__THE PROBLEM__:
Lay out the item lines as a numbered list, from the line with "Viewport: 485px width, 364px height." through the line with "pyautogui.click(x=164, y=176)", including both of those lines. Omit blank lines and include no other lines.

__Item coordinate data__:

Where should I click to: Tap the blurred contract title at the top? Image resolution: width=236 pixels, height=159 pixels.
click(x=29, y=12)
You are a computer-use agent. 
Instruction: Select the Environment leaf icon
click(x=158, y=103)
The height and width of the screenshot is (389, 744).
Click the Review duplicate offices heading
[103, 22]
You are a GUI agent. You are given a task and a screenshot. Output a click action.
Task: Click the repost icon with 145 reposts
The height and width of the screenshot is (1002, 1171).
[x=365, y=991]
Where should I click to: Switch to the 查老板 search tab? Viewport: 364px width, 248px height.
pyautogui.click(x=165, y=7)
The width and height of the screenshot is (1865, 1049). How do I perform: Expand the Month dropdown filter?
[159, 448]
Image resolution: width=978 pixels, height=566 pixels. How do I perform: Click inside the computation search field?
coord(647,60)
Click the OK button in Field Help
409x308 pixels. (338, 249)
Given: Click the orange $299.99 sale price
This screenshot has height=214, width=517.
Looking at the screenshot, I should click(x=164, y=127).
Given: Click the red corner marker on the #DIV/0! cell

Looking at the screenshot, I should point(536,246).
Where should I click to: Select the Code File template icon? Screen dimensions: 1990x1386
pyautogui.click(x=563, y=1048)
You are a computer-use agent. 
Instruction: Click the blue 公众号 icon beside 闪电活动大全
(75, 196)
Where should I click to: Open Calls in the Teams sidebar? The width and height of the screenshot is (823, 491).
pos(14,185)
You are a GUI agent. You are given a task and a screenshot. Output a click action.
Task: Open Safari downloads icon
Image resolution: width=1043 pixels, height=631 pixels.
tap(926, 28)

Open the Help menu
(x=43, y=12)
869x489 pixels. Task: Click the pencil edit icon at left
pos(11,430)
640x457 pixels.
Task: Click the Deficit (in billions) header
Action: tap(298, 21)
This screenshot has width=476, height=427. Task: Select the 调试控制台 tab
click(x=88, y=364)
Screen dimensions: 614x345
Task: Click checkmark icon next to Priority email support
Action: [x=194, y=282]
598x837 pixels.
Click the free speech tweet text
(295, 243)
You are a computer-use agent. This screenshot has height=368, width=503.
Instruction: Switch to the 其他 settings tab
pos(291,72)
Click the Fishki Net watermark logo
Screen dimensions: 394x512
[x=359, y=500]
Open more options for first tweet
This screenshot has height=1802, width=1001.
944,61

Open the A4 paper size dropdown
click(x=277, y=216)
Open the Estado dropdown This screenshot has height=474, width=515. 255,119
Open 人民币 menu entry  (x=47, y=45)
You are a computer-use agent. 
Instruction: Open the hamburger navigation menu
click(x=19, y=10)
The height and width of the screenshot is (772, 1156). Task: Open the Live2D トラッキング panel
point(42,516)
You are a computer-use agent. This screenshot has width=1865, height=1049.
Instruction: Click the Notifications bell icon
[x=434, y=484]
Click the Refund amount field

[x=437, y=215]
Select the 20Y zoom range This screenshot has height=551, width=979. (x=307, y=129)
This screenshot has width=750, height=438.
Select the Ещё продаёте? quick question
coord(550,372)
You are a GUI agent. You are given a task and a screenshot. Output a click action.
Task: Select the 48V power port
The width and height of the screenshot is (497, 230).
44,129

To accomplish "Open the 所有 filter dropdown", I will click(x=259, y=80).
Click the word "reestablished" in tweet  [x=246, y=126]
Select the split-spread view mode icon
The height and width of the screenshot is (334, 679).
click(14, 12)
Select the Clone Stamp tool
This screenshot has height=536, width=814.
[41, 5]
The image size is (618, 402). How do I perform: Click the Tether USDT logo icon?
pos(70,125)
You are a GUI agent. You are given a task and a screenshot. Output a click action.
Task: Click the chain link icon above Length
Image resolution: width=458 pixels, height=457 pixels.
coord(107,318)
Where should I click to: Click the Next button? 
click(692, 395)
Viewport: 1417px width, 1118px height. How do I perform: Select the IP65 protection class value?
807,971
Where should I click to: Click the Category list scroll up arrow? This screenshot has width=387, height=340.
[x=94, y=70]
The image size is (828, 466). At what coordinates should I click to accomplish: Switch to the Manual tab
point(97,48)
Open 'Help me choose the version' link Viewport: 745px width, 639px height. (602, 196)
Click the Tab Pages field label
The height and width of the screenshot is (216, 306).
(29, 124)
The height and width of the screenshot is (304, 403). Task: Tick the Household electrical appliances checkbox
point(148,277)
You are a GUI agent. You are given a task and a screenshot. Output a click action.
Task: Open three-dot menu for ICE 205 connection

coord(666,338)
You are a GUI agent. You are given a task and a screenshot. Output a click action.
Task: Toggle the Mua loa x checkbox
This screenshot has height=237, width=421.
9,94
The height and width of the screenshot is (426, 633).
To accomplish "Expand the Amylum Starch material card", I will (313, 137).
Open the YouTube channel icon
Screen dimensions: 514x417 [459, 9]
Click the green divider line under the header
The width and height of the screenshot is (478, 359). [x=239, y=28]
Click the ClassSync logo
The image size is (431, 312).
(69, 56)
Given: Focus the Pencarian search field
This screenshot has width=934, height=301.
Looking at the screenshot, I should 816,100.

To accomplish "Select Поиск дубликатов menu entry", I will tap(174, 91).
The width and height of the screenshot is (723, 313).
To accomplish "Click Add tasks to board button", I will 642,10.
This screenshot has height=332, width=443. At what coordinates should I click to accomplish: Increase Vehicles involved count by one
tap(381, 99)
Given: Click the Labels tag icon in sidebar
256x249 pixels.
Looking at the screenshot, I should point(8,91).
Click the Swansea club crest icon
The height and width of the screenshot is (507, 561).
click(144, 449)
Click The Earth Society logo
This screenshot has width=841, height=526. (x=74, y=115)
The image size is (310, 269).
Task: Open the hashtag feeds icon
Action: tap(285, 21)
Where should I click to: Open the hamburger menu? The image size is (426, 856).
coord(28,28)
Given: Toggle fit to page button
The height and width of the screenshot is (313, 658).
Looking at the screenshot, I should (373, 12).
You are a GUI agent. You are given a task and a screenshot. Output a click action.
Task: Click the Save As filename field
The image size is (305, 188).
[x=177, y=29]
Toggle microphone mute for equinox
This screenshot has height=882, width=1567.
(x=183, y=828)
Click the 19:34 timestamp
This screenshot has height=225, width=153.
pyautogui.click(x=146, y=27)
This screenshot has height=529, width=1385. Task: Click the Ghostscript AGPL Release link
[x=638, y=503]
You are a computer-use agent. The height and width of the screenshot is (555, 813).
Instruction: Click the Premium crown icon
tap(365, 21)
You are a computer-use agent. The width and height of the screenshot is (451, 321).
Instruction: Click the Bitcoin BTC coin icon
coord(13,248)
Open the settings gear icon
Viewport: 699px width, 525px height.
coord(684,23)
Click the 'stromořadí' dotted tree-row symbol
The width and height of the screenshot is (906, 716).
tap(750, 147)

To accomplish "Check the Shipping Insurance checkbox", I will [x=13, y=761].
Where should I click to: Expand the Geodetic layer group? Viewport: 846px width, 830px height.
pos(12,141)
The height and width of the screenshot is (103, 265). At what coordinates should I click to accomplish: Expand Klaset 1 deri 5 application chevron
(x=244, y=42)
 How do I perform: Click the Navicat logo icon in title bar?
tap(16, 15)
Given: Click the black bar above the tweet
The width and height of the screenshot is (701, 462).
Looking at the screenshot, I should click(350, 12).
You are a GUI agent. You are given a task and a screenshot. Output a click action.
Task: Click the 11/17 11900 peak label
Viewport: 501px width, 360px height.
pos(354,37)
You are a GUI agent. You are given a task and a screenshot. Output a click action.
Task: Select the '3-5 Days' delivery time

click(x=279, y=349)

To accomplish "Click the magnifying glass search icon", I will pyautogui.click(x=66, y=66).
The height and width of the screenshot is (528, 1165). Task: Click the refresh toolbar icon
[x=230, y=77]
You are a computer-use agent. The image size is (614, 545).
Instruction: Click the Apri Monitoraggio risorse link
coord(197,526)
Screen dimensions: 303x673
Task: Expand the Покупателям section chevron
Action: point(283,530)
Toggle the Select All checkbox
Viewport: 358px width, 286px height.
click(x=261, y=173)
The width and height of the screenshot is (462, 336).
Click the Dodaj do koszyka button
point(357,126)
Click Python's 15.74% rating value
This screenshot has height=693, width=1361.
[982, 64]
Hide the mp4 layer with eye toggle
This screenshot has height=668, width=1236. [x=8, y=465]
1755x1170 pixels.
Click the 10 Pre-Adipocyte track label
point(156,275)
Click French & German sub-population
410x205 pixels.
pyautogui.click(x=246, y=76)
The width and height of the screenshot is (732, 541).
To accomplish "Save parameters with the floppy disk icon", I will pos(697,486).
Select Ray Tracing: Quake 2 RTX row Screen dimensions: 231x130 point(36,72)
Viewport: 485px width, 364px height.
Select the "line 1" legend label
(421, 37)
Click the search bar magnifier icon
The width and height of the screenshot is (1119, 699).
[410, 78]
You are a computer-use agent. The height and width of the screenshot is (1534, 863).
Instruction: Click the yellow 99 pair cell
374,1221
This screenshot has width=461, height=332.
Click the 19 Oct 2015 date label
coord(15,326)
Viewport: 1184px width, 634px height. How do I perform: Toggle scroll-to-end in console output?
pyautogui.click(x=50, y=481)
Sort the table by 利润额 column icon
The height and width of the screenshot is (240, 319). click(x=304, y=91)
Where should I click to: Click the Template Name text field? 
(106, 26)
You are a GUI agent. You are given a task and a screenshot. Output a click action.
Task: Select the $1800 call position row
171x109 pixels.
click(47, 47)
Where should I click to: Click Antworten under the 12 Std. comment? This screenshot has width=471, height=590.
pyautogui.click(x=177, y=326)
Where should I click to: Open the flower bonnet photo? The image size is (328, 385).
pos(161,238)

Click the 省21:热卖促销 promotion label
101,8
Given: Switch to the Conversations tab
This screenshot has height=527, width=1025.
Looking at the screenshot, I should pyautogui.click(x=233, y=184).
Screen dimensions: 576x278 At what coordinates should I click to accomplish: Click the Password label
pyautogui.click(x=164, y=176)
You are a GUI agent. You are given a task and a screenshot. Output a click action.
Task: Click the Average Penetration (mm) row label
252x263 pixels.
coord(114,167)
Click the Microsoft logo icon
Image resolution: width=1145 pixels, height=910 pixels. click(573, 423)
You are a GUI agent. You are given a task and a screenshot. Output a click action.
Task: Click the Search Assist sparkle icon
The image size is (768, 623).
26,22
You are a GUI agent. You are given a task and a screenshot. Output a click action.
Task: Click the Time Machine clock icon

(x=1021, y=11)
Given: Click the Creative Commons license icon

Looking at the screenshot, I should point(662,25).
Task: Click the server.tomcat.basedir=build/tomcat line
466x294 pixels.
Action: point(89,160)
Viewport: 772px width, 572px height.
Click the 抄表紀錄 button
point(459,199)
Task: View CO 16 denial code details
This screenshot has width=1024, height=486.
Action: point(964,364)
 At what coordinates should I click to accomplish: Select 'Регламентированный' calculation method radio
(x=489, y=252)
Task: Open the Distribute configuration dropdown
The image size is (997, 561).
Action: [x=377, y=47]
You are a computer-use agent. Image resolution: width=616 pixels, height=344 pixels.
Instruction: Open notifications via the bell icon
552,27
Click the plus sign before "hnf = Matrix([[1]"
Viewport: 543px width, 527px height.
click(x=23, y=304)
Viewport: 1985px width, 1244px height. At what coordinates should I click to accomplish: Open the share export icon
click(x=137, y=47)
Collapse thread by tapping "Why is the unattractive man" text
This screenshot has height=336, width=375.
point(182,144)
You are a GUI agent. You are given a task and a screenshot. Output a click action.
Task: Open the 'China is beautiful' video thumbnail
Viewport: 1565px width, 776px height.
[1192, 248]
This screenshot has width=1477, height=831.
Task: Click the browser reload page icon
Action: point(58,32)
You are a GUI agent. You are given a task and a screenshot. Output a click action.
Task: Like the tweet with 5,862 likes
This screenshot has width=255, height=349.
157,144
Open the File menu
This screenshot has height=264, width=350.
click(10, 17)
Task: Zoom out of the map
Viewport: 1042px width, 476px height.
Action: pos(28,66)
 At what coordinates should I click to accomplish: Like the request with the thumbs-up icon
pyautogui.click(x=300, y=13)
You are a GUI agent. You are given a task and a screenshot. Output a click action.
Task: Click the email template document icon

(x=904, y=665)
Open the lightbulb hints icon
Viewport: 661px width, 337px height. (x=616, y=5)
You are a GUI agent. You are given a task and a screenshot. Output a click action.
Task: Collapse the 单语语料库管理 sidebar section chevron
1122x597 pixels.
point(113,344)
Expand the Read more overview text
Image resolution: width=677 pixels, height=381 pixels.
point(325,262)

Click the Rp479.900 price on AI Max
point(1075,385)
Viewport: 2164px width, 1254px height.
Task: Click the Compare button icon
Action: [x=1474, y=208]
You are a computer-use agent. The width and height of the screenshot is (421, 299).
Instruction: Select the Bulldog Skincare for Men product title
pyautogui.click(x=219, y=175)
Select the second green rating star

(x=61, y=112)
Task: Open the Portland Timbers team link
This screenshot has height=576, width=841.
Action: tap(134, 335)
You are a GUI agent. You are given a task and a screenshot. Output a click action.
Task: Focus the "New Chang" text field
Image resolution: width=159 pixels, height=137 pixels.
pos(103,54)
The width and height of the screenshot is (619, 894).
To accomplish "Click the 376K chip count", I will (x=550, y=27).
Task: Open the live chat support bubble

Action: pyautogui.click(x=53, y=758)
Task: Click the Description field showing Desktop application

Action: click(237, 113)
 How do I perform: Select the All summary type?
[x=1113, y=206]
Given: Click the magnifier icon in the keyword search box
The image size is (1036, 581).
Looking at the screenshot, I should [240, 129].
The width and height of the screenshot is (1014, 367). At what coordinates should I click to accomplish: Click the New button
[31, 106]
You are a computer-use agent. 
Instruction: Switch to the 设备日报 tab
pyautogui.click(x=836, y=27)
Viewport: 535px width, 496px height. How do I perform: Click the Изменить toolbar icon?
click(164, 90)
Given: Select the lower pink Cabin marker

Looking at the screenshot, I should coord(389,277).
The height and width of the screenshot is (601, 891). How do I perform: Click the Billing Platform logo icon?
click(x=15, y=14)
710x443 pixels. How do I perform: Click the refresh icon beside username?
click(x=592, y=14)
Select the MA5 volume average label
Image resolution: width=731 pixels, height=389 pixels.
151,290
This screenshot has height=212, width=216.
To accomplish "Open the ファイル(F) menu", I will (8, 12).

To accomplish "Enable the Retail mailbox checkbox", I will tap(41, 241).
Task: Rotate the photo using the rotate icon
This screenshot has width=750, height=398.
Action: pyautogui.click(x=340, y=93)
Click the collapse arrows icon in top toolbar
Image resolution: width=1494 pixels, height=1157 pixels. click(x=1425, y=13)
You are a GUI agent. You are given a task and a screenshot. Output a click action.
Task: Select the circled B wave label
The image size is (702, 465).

__TASK RESPONSE__:
1. Viewport: 485px width, 364px height.
2. Select the "line 1" legend label
3. (421, 37)
4. Click the search bar magnifier icon
5. The width and height of the screenshot is (1119, 699).
6. [410, 78]
7. You are a computer-use agent. The height and width of the screenshot is (1534, 863).
8. Instruction: Click the yellow 99 pair cell
9. 374,1221
10. This screenshot has width=461, height=332.
11. Click the 19 Oct 2015 date label
12. coord(15,326)
13. Viewport: 1184px width, 634px height. How do I perform: Toggle scroll-to-end in console output?
14. pyautogui.click(x=50, y=481)
15. Sort the table by 利润额 column icon
16. The height and width of the screenshot is (240, 319). click(x=304, y=91)
17. Where should I click to: Click the Template Name text field? 
18. (106, 26)
19. You are a GUI agent. You are given a task and a screenshot. Output a click action.
20. Task: Select the $1800 call position row
21. 171x109 pixels.
22. click(47, 47)
23. Where should I click to: Click Antworten under the 12 Std. comment? This screenshot has width=471, height=590.
24. pyautogui.click(x=177, y=326)
25. Where should I click to: Open the flower bonnet photo? The image size is (328, 385).
26. pos(161,238)
27. Click the 省21:热卖促销 promotion label
28. 101,8
29. Given: Switch to the Conversations tab
30. This screenshot has height=527, width=1025.
31. Looking at the screenshot, I should pyautogui.click(x=233, y=184).
32. Screen dimensions: 576x278 At what coordinates should I click to accomplish: Click the Password label
33. pyautogui.click(x=164, y=176)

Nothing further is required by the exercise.